It's All Grace

Amazing things can happen when you allow the Lord to work in your life.

Can you successfully hide your deceit?

Obedience brings blessings . . . Disobedience brings curse.   Deuteronomy 28

How will your life play out based on the choices you make as well as the motives behind what you do?

You cannot make a good choice with an impure motive and come away smelling like roses or sneak by the hand of God.  Consequences DO come.  Some will be immediate, while some are far reaching.  Nonetheless, consequences will not escape those who choose to deceive.

In Genesis 27, Jacob is given instructions by his mother to deceive his father for a blessing.  Jacob is aware that he will be deceiving his father, yet follows through with his mothers instruction.

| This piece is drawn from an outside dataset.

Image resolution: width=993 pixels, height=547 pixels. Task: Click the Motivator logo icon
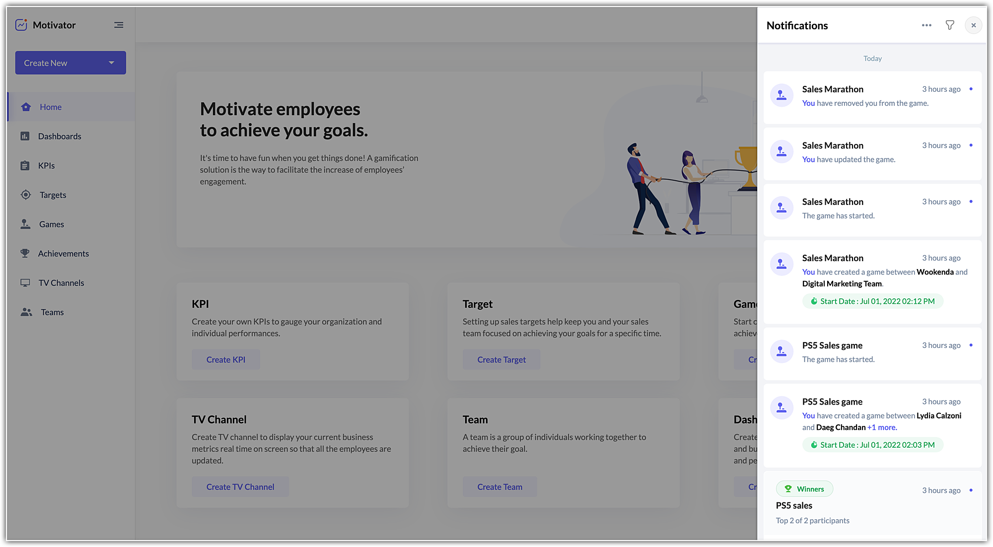[21, 25]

Jacob, in his younger years (whose name means deceiver, heel grabber) experienced the receiving end of deception.  He was manipulated and deceived by Laban, his father-in-law, (his mother’s brother).  Jacob purposed to honor what he said he would do, yet his father-in-law deceived Jacob by not giving him the woman he asked & worked seven years to gain.  As a result, Jacob had to work an additional seven years (totaling 14 years) to obtain the woman he intended to take as his wife.

It wasn’t until years later, Jacob wrestled with God in Genesis 32, that Jacob chose to “grab” onto God.  God achieved a firm hold onto Jacob causing him to quit deceiving and rely upon God.  God is capable of getting our attention.

Are you like the young Jacob causing God to track you down in your own deceit?

Can you think of a time where God has made himself known to you as he did to Jacob?

At that point of change Jacob walked much differently purposing no longer to deceive.  That day, Jacob saw God face to face and his name was changed to Israel.

Numbers 32:23  . . . be sure your sin will find you out.”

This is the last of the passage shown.